• [TO DO] Repeat every record exactly, but omit the images.

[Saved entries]
————————
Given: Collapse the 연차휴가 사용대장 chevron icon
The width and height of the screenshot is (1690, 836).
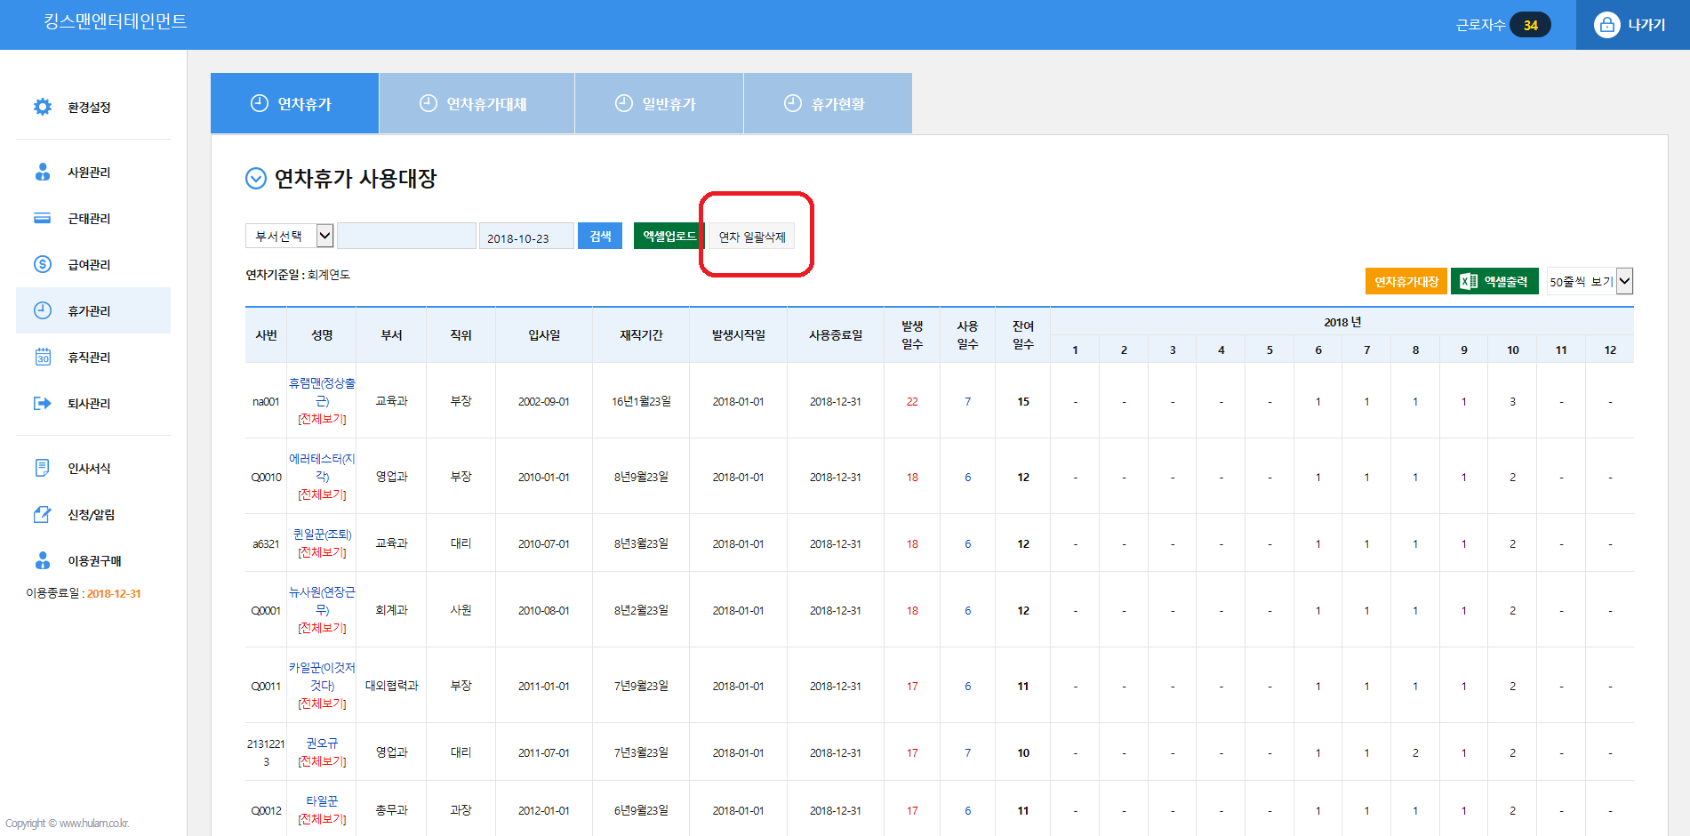Looking at the screenshot, I should coord(255,179).
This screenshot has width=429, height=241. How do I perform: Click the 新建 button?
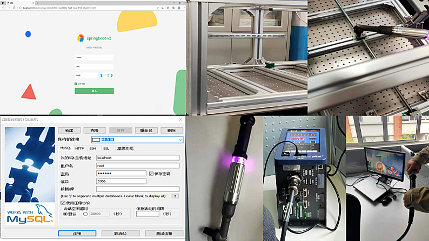click(69, 130)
————————
• [TASK RESPONSE]
Given: Collapse the 연차휴가 사용대장 chevron icon
The width and height of the screenshot is (1690, 836).
Looking at the screenshot, I should coord(255,179).
This screenshot has width=429, height=241. How do I perform: Click the 新建 button?
click(69, 130)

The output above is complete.